Federal Circuit Reinstates $177M Teva Verdict Against Eli Lilly in Migraine Drug Patent Dispute

The U.S. Court of Appeals for the Federal Circuit on April 16, 2026 reinstated a $177 million jury verdict in favor of Teva Pharmaceuticals International GmbH against Eli Lilly and Company (Case No. 2024-1094), reversing the district court’s grant of judgment as a matter of law (JMOL) that had overturned the jury’s findings of willful infringement and damages. Judge Prost, writing for a unanimous panel, held that the Section 112 written description and enablement requirements under 35 U.S.C. § 112 apply differently to method-of-use claims directed to a known genus of compounds than to claims that cover the compounds themselves.

The dispute centers on competing drugs in the preventive migraine treatment market. Both Teva’s Ajovy and Lilly’s Emgality are monoclonal antibodies targeting CGRP (calcitonin gene-related peptide), a protein implicated in migraine pathophysiology. Teva holds U.S. Patent No. 8,586,045, No. 9,884,907, and No. 9,884,908, all directed to methods of treating headache using humanized anti-CGRP antagonist antibodies. After a Massachusetts district court judge vacated a $177 million jury verdict through JMOL, Teva appealed to the Federal Circuit.

Lilly argued that the asserted patents failed the written description and enablement requirements of Section 112, relying on the Supreme Court’s 2023 decision in Amgen Inc. v. Sanofi. That decision held that for composition-of-matter claims defined by function, a patent must enable a person of ordinary skill in the art to make and use the full scope of the claimed compounds without undue experimentation. Lilly argued that Teva’s patents, which cover a broad genus of anti-CGRP antibodies, should be evaluated under the same demanding standard.
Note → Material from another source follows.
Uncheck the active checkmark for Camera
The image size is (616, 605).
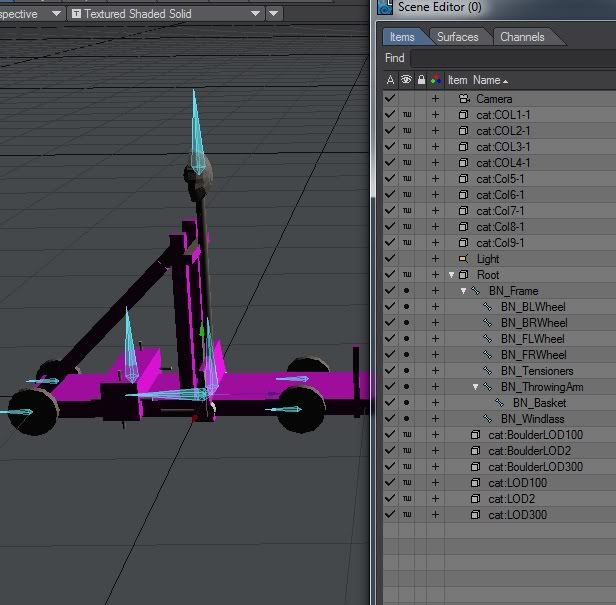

The Federal Circuit disagreed. Writing for the panel, Judge Prost drew a clear line between composition claims and method-of-use claims. Teva’s patents do not claim the anti-CGRP antibodies themselves; they claim a method of using a known genus of such antibodies to treat headache. For this type of claim, the court held, the inquiry under Section 112 is evaluated differently. A patent claiming a method of using compounds from a known genus is not required to provide enabling disclosure for every compound in that genus. Applying this framework, the panel found all three patents valid and enforceable, reversed the JMOL, and reinstated the $177 million damages award.

The decision carries significant implications for the pharmaceutical and biopharmaceutical industries. Following Amgen, there had been growing concern that antibody patents defined by functional properties were vulnerable to invalidity challenges under Section 112. This ruling establishes that method-of-use patents directed to known compound genera occupy a meaningfully different legal position — a distinction that patent drafters should factor explicitly into claim strategy. For companies developing antibody therapeutics targeting peptide or protein pathways, method-of-use claims may offer a more resilient path to patent protection than broad composition claims.

The panel also upheld the jury’s finding of willful infringement, declining to disturb the jury’s determination that Lilly proceeded with Emgality despite awareness of Teva’s patent rights. This is significant because willful infringement can support an award of up to treble damages under 35 U.S.C. § 284, meaning the ultimate damages figure could increase substantially if Teva pursues enhanced damages on remand. Lilly stated it “disagrees with the decision and is evaluating all available options,” while noting the ruling does not affect its ability to supply Emgality to patients. Whether Lilly seeks certiorari from the Supreme Court — and how the high court would treat the Amgen-method distinction — will be closely watched across the industry.